Evidence for rapid accumulation and persistently disordered architecture of fibrillar collagen in human coronary restenosis lesions.

The pattern of collagen deposition after coronary angioplasty could significantly influence recurrent lesion formation. Traditional histologic assessments of coronary restenosis lesions have not identified abundant collagen fibers in restenotic tissue; however, these methods can suffer from lack of sensitivity and are not quantitative. We analyzed collagen architecture in 40 coronary lesions retrieved from patients by directional atherectomy, by exploiting the birefringent properties of fibrillar collagen. Picrosirius red-stained sections were illuminated with circularly polarized light, and fiber content and thickness were quantified by digital image analysis. Fifteen of 19 restenosis lesions (79%) and 1 of 21 native atherosclerosis lesions (5%) displayed a pattern of reactive intimal modeling, characterized by stellateshaped smooth muscle cells variably oriented in a loose extracellular matrix. There was an apparent paucity of collagen fibers in these regions based on staining with Movat's pentachrome, a traditional connective tissue stain. However, circular polarization light microscopy revealed an extensive distribution of collagen fibers in restenosis tissue, occupying 79.9% +/- 11.8% of the section area.
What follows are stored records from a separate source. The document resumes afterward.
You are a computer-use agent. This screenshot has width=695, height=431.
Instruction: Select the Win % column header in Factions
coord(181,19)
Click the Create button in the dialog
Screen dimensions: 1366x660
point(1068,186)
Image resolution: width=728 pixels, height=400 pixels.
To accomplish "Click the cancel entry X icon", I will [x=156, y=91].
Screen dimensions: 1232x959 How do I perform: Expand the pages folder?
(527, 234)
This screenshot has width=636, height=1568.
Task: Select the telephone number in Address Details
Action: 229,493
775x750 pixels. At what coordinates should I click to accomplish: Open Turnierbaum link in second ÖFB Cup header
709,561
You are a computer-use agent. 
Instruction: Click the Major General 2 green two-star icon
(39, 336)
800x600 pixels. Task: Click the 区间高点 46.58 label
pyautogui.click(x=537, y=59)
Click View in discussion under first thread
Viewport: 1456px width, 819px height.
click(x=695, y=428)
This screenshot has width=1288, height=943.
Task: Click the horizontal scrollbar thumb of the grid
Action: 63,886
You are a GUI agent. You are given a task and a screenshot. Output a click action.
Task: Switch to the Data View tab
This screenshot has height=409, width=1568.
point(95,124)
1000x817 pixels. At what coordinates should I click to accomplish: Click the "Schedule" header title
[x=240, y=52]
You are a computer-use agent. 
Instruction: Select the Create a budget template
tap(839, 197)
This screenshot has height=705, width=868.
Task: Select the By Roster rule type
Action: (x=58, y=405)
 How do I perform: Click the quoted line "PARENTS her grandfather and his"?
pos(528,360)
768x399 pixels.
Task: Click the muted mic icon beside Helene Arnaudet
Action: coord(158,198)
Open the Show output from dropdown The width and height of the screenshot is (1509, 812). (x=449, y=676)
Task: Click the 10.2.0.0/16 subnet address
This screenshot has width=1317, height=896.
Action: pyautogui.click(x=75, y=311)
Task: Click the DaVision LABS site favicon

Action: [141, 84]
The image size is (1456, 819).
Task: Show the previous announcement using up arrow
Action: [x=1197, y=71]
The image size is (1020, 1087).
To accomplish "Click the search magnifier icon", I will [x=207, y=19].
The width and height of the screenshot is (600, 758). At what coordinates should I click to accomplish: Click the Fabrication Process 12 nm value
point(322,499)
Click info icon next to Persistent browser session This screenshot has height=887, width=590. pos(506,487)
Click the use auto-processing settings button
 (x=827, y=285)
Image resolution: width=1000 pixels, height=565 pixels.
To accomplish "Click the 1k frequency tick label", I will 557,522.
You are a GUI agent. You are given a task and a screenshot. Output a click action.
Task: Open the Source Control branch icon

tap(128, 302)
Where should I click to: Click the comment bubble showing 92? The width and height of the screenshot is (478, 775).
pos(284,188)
Despite this high collagen content, the restenosis lesions were distinct from de novo atherosclerosis lesions in having a disordered collagen alignment, reduced fiber packing (p < 0.05), and thinner fibers (4.3 +/- 1.7 vs 9.2 +/- 4.3 microns, p < 0.001). Fiber diameter was greater in lesions retrieved between 3 and 17 months after angioplasty than in lesions retrieved between 1 week and 3 months (p < 0.05). However, fiber disorientation was evident in all lesions retrieved after 1 week, with little similarity to that of native plaque. Lesions retrieved within 1 week of angioplasty represented a distinct group with identical collagen features as in de novo atherosclerosis lesions, implying a different mechanism of restenosis in that population. We conclude that human coronary restenosis involves rapid accumulation of collagen fibers, which are persistently disordered. This may be critical in the development of restenosis and could significantly influence therapeutic attempts to control the process.